Das Landesamt für Gesundheit und Lebensmittelsicherheit (LGL) unterstützt diese Einschätzung vorsichtig: „In der derzeitigen epidemischen Lage“, so das LGL, „sollte von Personen ohne Symptome vor allem bei gegebenen Anhaltspunkten für ein erhöhtes Infektionsrisiko eine Testung durchgeführt werden.“Mit anderen Worten: Wer keine Symptome verspürt und weder Lehrer, Kindergärtner noch Altenpfleger ist, sollte erst einmal nicht an einen Corona-Test denken. Das LGL geht davon aus, dass bei verdachtslosen flächendeckenden Tests in der aktuellen Phase mit geringem Erkrankungsgeschehen „nur einige wenige Fälle zusätzlich“gefunden werden.
Dennoch hält Gesundheitsministerin Huml die 200 Millionen Euro, die der Freistaat in diesem Jahr für die Corona-Tests zur Verfügung stellt, für gut angelegtes Geld: „Denn wir können durch verstärkte Testungen frühzeitig Infektionen erkennen, Infektketten eindämmen und damit einen möglichen Lockdown mit all seinen Folgen vermeiden.“
„Jeder zusätzliche Test“, nahm der Vorsitzende der CSU im bayerischen Landtag Thomas Kreuzer die bayerische Teststrategie gegenüber der Kritik von Bundesgesundheitsminister Jens Spahn (CDU) in Schutz, trage dazu bei, „ein Infektionsgeschehen frühzeitig zu erkennen und die Infektionen zu bekämpfen“.
Mehr als „wenige zusätzliche Fälle“, die bei den Massentests zutage gefördert werden, wären auch unangenehm und könnten Sand ins Lockerungs-Getriebe streuen, wie ein Fall aus dem benachbarten österreichischen Bundesland Tirol zeigt. Dort zeichnete man dieser Tage einem öffentlichen Aufruf minutiös den Weg einer positiv auf das Coronavirus getesteten Frau aus Imst nach, die mit einem bestimmten Bus nach Innsbruck fuhr sowie einen Supermarkt und eine bestimmte Almwirtschaft
besuchte. Alle Personen, die sich zu diesen Zeiten an diesen Orten aufhielten, riefen die Behörden auf, auf ihren Gesundheitszustand zu achten. Von kostenlosen Tests wie in Bayern war nicht die Rede.

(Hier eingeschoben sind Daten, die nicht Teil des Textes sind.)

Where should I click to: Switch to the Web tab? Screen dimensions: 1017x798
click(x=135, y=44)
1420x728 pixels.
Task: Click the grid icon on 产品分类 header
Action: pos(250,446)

Wenn die Massentests in Bayern Hunderte oder gar Tausende von unerkannten Infektionen aufdecken würden, käme wieder viel Arbeit auf die Gesundheitsbehörden zu. Schulen und Produktionsstätten müssten womöglich wieder geschlossen werden. Das Prozedere stehe fest, teilte das LGL auf Nachfrage mit: Die infizierte Person wird unter Quarantäne gestellt und die Kontaktpersonen durch das jeweils zuständige Gesundheitsamt ermittelt. Kontaktpersonen der Kategorie I, also etwa Familienangehörige und Arbeitskollegen, werden dann am ersten sowie am fünften bis siebten Tag nach der Erstexposition aus Sars-CoV-2 getestet. Dieses schon bisher verfolgte Konzept werde auch vor dem Hintergrund der umfassenden Teststrategie im Freistaat beibehalten.